The historic bells at a local church are down for repairs.
On Thursday, May 12, cranes removed two of the three bronze bells at St. Dominic’s Church on Morris Park Avenue because of water damage to the wooden structure that supports them.
The bells will be down for an indefinite period while the parish secures the funds to fix the supports and have them properly replaced.
The bells have special historic significance for Van Nest residents. They were first erected in the early 1920s by Italian and Irish immigrants who established St. Dominic’s Church. The bells are inscribed with the names of the original builders.
St. Dominic’s School is slated for closure by the Archdiocese of New York at the end of the current school year, so when parishioners saw the bells being removed without any prior notice, they feared the worst.
“Two people called me that morning and said, ‘What’s going on? There’s a crane here and they’re taking the bells down,” said Bernadette Ferrara, St. Dominic’s parishioner and vice president of the Van Nest Neighborhood Alliance. “I had no idea what was happening.”
The saga of the bells is what makes them so important to parishioners, as well as the Van Nest community.
“We descended from the poor immigrants that helped build this church,” Ferrara said. “Everything was built around that. That’s why everybody was so upset when we saw the bells come down.”

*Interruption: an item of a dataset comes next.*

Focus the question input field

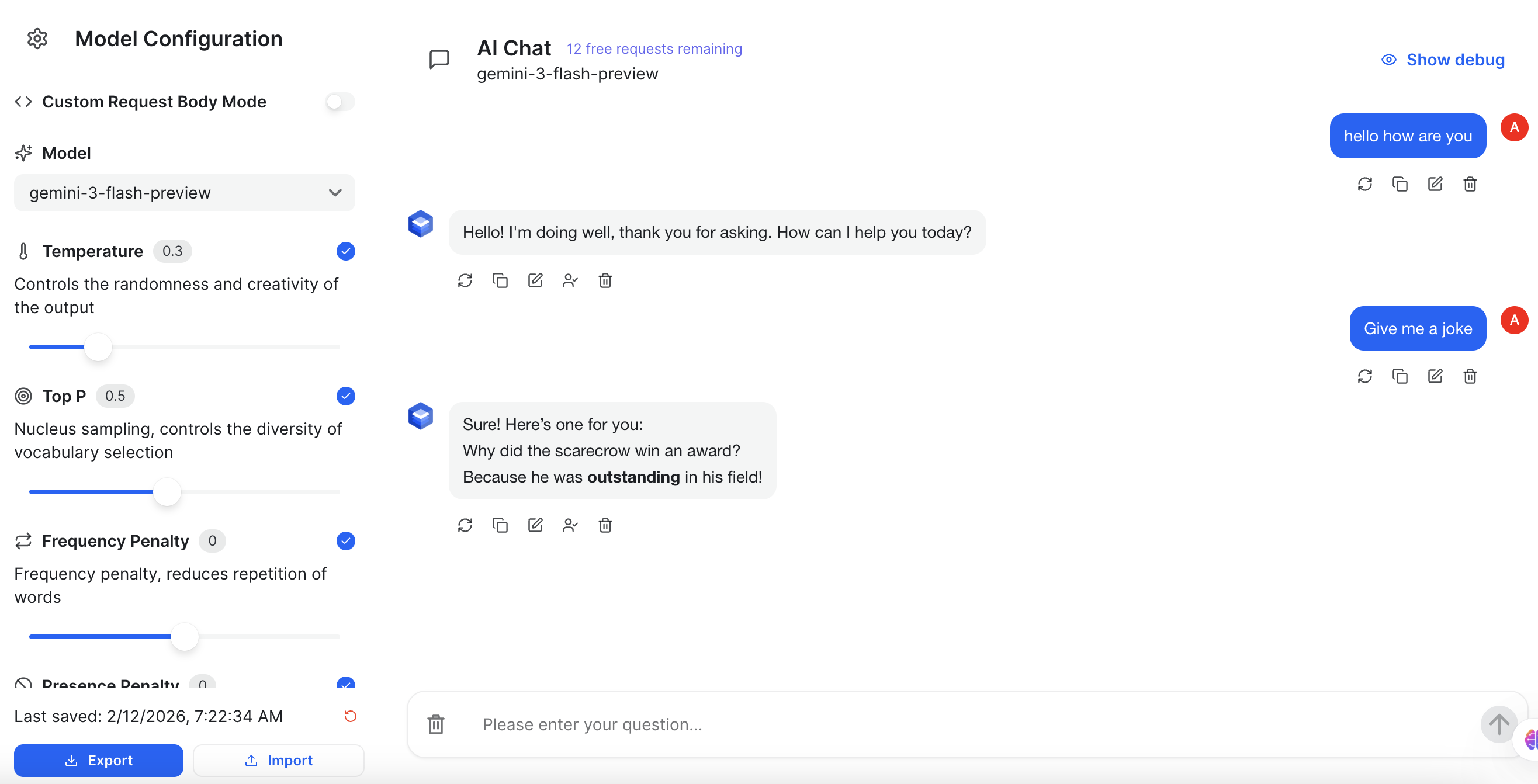tap(955, 724)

The bells, which were originally cast in Brest, France, are currently being stored on the grounds of St. Dominic’s Church.
The timetable for their restoration depends on how and when money is raised to repair the towers.
“Father Robert Badillo of St. Dominic’s needs to work that out,” said Joseph Zwilling, spokesman for the Archdiocese of New York. “Whether they’ll be able to find a benefactor to foot the bill or whether he’ll raise the money from his parishioners is something they’re working through at the moment.”
The bells and the bell towers are actually being upgraded. For as long as most Van Nest residents can remember, only one bell actually rang. Once they are refurbished all three will be fully functioning.
Zwilling gave $30,000 as a rough estimate for the cost of the restoration.